• IIT Kharagpur turns to art therapy to ease stress after student suicides
    Telegraph | 4 September 2025
  • IIT Kharagpur recently held an expressive art workshop last month to help students deal with stress, under the watch of a team of professional psychologists and certified expressive art therapists from a Mumbai-based health-tech company.

    The workshop held from August 1 to 3 focused on stress management, emotional regulation, problem-solving and building trust.

    IIT Kharagpur director Suman Chakraborty said that sessions on space visualisation, walking at varied pace and expressive art were held to encourage students to interact with each other, make new friends, work as a team and feel comfortable to share personal experiences in small groups.

    “This workshop gave the participants an opportunity to express their inner feelings and emotions for the first time using art and movement. Some of them shared that they were under a lot of stress, having scored less in the exams recently. After attending this workshop, they felt relaxed, happy and calm. They also understood that acknowledging and accepting their emotions is the first step towards trying to manage stress or anxiety,” the director said.

    The institute where four students were found hanging in their rooms in the past eight months is trying various methods to create a mechanism that could prevent deaths on the campus.

    An IIT official said such sessions teach students about emotional release by engaging the mind, body and spirit creatively.

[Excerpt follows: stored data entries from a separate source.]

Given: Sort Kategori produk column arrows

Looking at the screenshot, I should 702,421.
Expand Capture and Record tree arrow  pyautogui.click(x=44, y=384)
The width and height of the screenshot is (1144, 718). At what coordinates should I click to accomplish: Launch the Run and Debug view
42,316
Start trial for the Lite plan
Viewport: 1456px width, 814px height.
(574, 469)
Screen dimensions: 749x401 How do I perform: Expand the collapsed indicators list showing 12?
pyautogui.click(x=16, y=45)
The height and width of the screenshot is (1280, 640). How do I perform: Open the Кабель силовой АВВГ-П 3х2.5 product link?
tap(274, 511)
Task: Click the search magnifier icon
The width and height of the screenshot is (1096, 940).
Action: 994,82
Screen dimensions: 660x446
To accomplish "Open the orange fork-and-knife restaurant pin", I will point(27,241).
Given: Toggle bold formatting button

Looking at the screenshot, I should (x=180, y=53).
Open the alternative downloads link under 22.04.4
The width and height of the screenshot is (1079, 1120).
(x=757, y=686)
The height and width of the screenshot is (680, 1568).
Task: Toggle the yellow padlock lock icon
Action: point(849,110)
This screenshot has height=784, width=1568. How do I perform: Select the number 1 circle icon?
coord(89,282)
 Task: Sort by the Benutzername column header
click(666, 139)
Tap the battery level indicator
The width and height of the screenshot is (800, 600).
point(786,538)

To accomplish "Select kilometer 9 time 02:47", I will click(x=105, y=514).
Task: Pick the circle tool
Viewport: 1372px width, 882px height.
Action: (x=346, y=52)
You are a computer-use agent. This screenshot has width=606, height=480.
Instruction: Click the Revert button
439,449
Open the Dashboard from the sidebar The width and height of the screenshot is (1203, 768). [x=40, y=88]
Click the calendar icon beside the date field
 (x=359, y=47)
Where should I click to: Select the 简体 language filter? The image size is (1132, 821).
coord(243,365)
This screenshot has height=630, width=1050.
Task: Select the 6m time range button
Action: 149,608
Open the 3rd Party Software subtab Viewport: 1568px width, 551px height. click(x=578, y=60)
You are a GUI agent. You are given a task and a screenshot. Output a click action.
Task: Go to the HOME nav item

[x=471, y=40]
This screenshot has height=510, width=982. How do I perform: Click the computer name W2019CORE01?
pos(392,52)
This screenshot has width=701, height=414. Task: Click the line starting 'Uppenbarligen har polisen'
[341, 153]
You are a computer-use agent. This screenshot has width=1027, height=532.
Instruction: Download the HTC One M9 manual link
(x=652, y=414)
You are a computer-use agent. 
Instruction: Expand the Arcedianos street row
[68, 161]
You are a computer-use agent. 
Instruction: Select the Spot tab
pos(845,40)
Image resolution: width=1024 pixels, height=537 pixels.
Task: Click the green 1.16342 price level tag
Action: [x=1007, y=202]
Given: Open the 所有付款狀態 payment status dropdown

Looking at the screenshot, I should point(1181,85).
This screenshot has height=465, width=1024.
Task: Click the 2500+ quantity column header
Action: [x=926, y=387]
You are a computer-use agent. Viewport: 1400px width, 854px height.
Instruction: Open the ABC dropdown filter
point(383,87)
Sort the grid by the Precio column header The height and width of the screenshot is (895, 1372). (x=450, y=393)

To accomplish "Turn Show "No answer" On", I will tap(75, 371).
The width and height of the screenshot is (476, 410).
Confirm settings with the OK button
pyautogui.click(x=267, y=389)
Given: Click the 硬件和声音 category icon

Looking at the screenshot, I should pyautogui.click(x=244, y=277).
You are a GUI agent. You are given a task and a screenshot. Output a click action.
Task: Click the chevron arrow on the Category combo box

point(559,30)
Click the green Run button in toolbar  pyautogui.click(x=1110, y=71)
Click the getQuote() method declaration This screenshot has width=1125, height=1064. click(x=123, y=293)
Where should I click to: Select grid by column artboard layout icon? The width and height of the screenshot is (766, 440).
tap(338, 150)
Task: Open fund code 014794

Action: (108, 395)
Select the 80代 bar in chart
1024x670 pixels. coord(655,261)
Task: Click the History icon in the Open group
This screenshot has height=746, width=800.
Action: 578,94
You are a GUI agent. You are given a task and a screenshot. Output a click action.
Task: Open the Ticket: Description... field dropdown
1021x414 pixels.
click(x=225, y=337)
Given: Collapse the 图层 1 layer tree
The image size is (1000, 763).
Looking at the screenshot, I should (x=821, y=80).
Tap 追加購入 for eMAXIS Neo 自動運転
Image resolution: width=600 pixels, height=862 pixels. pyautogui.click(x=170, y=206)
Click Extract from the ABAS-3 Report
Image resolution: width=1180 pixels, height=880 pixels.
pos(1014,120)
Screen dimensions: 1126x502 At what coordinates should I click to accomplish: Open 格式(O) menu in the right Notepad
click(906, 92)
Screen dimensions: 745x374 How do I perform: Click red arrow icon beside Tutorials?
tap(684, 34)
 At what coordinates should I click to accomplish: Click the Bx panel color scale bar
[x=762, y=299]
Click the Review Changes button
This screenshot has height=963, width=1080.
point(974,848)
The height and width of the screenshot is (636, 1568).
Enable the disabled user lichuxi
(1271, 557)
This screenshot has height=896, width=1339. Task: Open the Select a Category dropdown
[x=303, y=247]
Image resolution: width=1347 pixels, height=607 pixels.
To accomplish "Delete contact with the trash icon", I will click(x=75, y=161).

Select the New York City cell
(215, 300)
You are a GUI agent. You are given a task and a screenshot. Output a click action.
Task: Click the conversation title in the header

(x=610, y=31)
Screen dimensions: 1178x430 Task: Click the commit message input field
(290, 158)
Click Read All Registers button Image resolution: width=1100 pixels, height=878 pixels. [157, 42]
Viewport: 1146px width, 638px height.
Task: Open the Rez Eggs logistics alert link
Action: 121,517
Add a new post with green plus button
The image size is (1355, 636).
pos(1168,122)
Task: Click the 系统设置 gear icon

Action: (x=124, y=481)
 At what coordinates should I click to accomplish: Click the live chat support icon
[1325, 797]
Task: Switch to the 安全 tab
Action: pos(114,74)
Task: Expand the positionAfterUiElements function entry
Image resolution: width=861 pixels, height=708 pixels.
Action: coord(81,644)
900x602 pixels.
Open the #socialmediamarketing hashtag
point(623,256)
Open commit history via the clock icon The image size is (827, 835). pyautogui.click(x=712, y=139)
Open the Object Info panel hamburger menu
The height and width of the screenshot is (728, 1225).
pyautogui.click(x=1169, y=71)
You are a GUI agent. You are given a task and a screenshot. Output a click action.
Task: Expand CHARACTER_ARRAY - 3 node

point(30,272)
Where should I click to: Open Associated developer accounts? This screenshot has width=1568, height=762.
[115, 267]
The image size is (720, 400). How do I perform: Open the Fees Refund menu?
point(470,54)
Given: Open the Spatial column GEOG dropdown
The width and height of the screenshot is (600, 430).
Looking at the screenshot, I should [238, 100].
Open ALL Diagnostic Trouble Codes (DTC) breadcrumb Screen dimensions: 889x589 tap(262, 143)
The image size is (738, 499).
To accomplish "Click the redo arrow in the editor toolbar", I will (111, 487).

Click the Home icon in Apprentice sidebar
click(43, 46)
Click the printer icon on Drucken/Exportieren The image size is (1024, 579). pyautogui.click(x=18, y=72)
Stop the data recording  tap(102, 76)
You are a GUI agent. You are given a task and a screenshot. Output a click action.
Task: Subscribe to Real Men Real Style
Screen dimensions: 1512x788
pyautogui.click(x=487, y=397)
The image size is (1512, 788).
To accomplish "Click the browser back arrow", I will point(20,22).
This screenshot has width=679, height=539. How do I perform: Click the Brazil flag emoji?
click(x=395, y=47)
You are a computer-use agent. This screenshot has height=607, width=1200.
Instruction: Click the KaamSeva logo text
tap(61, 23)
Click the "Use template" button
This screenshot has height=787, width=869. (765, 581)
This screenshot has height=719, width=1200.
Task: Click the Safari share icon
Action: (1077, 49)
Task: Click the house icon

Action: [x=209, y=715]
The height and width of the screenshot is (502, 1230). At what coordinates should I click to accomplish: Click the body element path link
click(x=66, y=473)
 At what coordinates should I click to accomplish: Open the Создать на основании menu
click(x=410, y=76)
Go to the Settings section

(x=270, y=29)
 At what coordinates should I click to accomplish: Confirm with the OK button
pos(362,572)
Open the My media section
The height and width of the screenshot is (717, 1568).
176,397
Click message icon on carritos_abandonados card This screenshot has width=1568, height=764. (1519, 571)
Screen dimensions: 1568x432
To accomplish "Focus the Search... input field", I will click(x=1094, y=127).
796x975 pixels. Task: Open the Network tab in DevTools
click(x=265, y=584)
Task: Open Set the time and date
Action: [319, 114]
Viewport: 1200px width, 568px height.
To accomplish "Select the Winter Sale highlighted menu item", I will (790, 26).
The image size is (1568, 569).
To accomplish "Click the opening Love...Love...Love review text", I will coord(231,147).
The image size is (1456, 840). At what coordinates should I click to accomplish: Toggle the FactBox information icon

    One of the students who was part of the session told Metro that it offered a “unique and powerful way to process feelings, gain self-awareness, and cultivate emotional resilience”.

    The workshop included exercises called body drumming, which seeks to create a rhythm among the participants using their hands and legs, and balloon balancing in which the participants were asked to imagine the balloon to be their life and try to balance it with their body, assuming various ups and downs which are a part of daily living.

    One of those who conducted the session said paced walking is considered an effective way to release stress and tension from the body by walking around the room with different intensities of emotions felt from within.

    “In safe space visualisation, the students are told to visualise a place where they feel most secure, safe and relaxed, imagine those people with them in that space whose presence made them feel good. Expressive through art was about drawing that safe place on a paper and filling it with colours, releasing so many emotions,” a professional psychologist said.

    This year, the IIT conducted an induction programme for parents of new students and asked them not to expose their children to “artificial pressure on internships or placements”.

    Induction programmes so far were held only for students.

    Director Chakraborty said: “We have decided to engage with the parents periodically so we can keep reminding them gently about the things they should steer clear of. All the models are being attempted so we can prevent loss of lives on the campus.”

    On July 27, a division bench of the Supreme Court expressed its concerns over the loss of lives on the campus.

    “What is wrong with IIT KGP? Why are students committing suicide? Have you given a thought to it?” the division bench said.

    The institute has appointed a full-time psychiatrist as part of the mental-health outreach. It is awaiting recommendations from a panel of external experts on what could be done to stop the spate of deaths.